Saturday, Apr. 21, 1923

Stuyvesant Fish

Stuyvesant Fish died in New York of heart disease. A directors' meeting of the National Park Bank was assembling. As Mr. Fish stepped across the threshold of the board room, he fell dead. So terminated the career of one of the country's great financial leaders and railroad presidents. A descendant of Petrus Stuyvesant, a grandson of Colonel Nicholas Fish of Revolutionary War fame, the youngest son of Hamilton Fish (Secretary of State under President Grant)--Stuyvesant Fish came from the stock of pioneers and joined the generation of great railroaders.
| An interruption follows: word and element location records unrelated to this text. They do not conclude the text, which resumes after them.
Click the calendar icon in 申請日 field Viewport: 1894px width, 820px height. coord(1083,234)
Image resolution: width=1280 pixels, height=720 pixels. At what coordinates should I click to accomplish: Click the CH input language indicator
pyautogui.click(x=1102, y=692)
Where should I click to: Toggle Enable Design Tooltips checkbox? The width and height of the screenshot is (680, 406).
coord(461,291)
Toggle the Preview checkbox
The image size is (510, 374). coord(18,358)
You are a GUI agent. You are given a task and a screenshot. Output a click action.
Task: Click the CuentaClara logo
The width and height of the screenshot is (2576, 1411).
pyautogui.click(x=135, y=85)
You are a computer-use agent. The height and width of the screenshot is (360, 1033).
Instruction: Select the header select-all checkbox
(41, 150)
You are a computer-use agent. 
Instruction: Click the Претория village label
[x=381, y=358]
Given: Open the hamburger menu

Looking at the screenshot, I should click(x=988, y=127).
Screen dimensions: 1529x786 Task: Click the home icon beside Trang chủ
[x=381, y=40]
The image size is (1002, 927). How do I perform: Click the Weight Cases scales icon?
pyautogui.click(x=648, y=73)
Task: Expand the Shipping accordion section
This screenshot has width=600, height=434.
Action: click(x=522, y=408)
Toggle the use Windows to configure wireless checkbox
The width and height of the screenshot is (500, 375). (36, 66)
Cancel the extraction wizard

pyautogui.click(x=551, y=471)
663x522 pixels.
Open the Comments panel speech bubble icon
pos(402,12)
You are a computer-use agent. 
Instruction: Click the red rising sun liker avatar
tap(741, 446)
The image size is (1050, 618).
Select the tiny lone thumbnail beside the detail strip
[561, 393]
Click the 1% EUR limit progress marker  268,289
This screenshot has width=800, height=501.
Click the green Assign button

Born in New York in 1851, and graduated from Columbia 20 years later he became successively a clerk in the Illinois Central Railroad, secretary to its President, and a clerk in the banking house of Morton, Bliss & Co. Subsequently he bought a seat on the New York Stock Exchange, and became a Director in the Illinois Central. After several years of railroad experience with that and other roads, he was elected its President in 1887. The subsequent clash between Mr. Fish and the late E. H. Harriman for the control of the Illinois Central proved to be one of the epochal conflicts in the history of Wall Street. Mr. Harriman, who sought the Central as an outlet to the Union Pacific, broke with Mr. Fish in 1906, and after initially getting the worst of the bitter struggle which ensued, finally succeeded in securing enough shareholders' proxies to eliminate him from the affairs of the road, as well as from the Mutual Life Insurance Company. Feeling ran high on both sides throughout this financial feud, and in one Directors' meeting Mr. Fish struck and floored J. T. Harahan, who had succeeded him as President of the Illinois Central. A romantic and spirited, if not entirely accurate, narrative of the Harriman-Fish embroglio has recently been written by Garet Garett in his latest novel, The Driver. Mr. Fish was a railroad executive of the old order, rough and ready in speech, cautious in administration, scrupulously honorable in his engagements, and completely impatient of fallacious economics. Even in his youth he played his part against greenback inflation, and for the risky and speculative methods of Wall Street railroad amalgamation, whose excesses were justified only by their aggregate brilliant results, he had an inherent mistrust. He was a stubborn fighter but invariably a good loser. His resentment of the prohibition amendment, and his efforts for its repeal, were characteristic of his sturdy individualism.